New Guidelines Recommend Echinocandins as First-Line Treatment for Deadly Fungal Infections in High-Risk Patients
SAN DIEGO–(BUSINESS WIRE)–Dec. 21, 2015– Cidara Therapeutics, Inc. (Nasdaq:CDTX), a biotechnology company developing novel anti-infectives and immunotherapies to treat fungal and other infections, commends the Infectious Diseases Society of America (IDSA) for new clinical guidelines that recognize the important role of echinocandins in the initial treatment of invasive fungal infections.
Specifically, the guidelines recommend a shift from fluconazole to echinocandins as first-line treatment for invasive candidiasis and candidemia, a bloodstream infection that in vulnerable patients can lead to further complications and death if not treated quickly and appropriately. IDSA Clinical Practice Guidelines are the recognized standard for clinical practice in the infectious diseases community.
“These new guidelines recognize the potency and superior efficacy of echinocandins as first-line treatment for patients with candidemia and invasive candidiasis,” said Jeff Stein, Ph.D., president and CEO of Cidara. “Based on data seen to date from our novel antifungal candidate CD101 IV, we believe it has the potential to fulfill the clinically important role of echinocandins as recognized by the IDSA in their new guidelines, and thereby help to improve outcomes for patients with potentially deadly fungal infections.”
As the new IDSA guidelines state, echinocandins – which kill fungus – are more effective than fluconazole – which only prevents fungus from growing. Fungal infections, including those caused by strains of Candida, are cause for significant concern, particularly among hospitalized patients. According to the IDSA guidelines, candidemia is associated with mortality rates of up to 47 percent; Candida bloodstream infections are also associated with increased ICU and hospital stays.
While echinocandins have demonstrated safety and efficacy against fungal infections, there is still an unmet need for new antifungal agents due to rising resistance to existing therapies, including the current standard-of-care azole class, and limitations with first-generation echinocandins which require daily IV dosing. Cidara is developing CD101 IV, a novel long-acting, once-weekly echinocandin for the treatment of serious fungal infections. Last month, Cidara reported that data from the company’s Phase 1 single ascending dose (SAD) clinical trial of CD101 IV demonstrated excellent safety and tolerability across a broad range of doses. The company plans to initiate a Phase 2 candidemia trial in the first half of 2016.
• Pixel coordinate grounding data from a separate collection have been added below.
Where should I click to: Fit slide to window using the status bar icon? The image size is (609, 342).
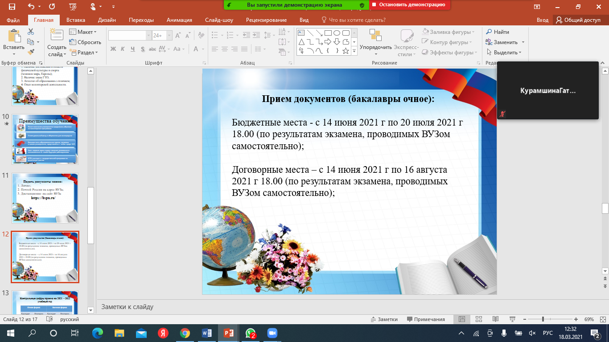point(601,319)
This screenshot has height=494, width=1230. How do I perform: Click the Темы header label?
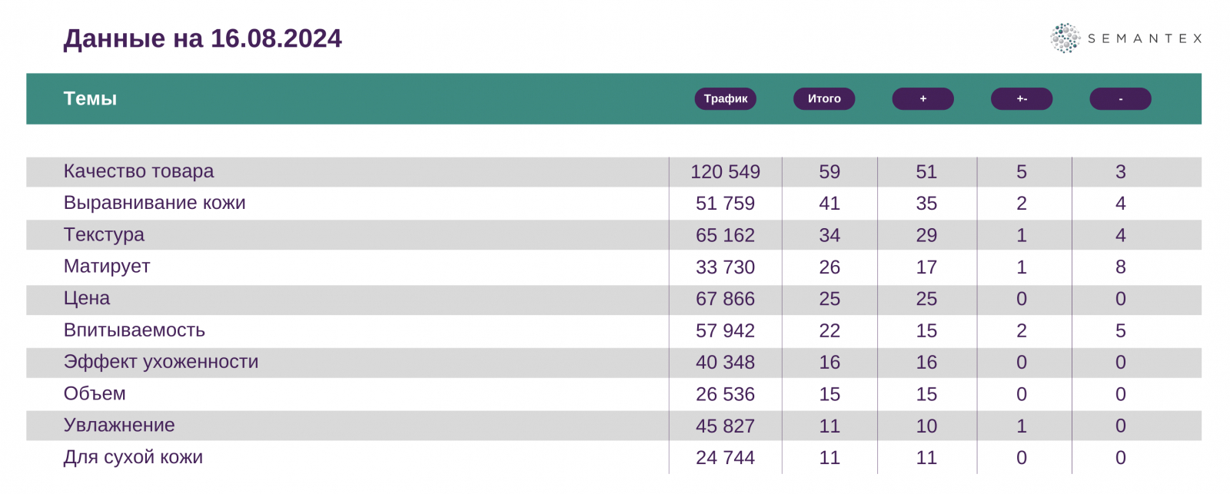90,98
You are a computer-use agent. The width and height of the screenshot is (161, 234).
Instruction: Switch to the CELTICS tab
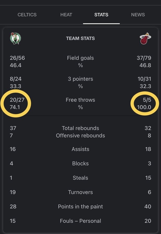27,15
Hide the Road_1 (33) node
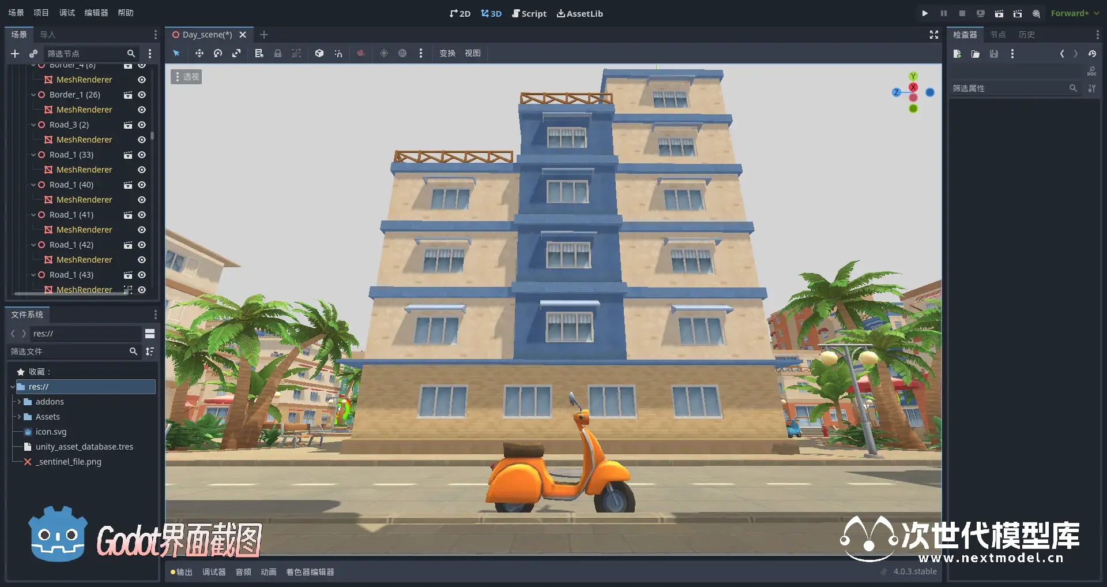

The full IDSA guidelines are available on the IDSA website at: www.idsociety.org.
About Cidara Therapeutics
Cidara is a clinical stage biotechnology company focused on the discovery, development and commercialization of novel anti-infectives for the treatment of diseases that are inadequately addressed by current standard-of-care therapies. Cidara’s initial product portfolio comprises two formulations of the company’s novel echinocandin, CD101. CD101 IV is a long-acting therapy for the treatment and prevention of serious, invasive fungal infections. CD101 topical is for the treatment of vulvovaginal candidiasis (VVC) and recurrent VVC (RVVC), a prevalent mucosal infection. In addition, Cidara has developed a proprietary immunotherapy platform, Cloudbreak™, designed to create compounds that direct a patient’s immune cells to attack and eliminate pathogens that cause infectious disease. Cidara is headquartered in San Diego, California. For more information, please visit www.cidara.com.
Statements contained in this press release regarding matters that are not historical facts are “forward-looking statements” within the meaning of the Private Securities Litigation Reform Act of 1995. Because such statements are subject to risks and uncertainties, actual results may differ materially from those expressed or implied by such forward-looking statements. Such statements include, but are not limited to, statements regarding the effectiveness, safety, long-acting nature, anticipated human dosing and other attributes of CD101 IV and its potential to treat infections, the incidence of fungal infections, and the effectiveness of and treatment protocols for competitive therapies. Risks that contribute to the uncertain nature of the forward-looking statements include: the success and timing of Cidara’s preclinical studies and clinical trials; regulatory developments in the United States and foreign countries; changes in Cidara’s plans to develop and commercialize its product candidates; Cidara’s ability to obtain additional financing; Cidara’s ability to obtain and maintain intellectual property protection for its product candidates; and the loss of key scientific or management personnel. These and other risks and uncertainties are described more fully in Cidara’s Form 10-Q most recently filed with the United States Securities and Exchange Commission (SEC), under the heading “Risk Factors.” All forward-looking statements contained in this press release speak only as of the date on which they were made. Cidara undertakes no obligation to update such statements to reflect events that occur or circumstances that exist after the date on which they were made.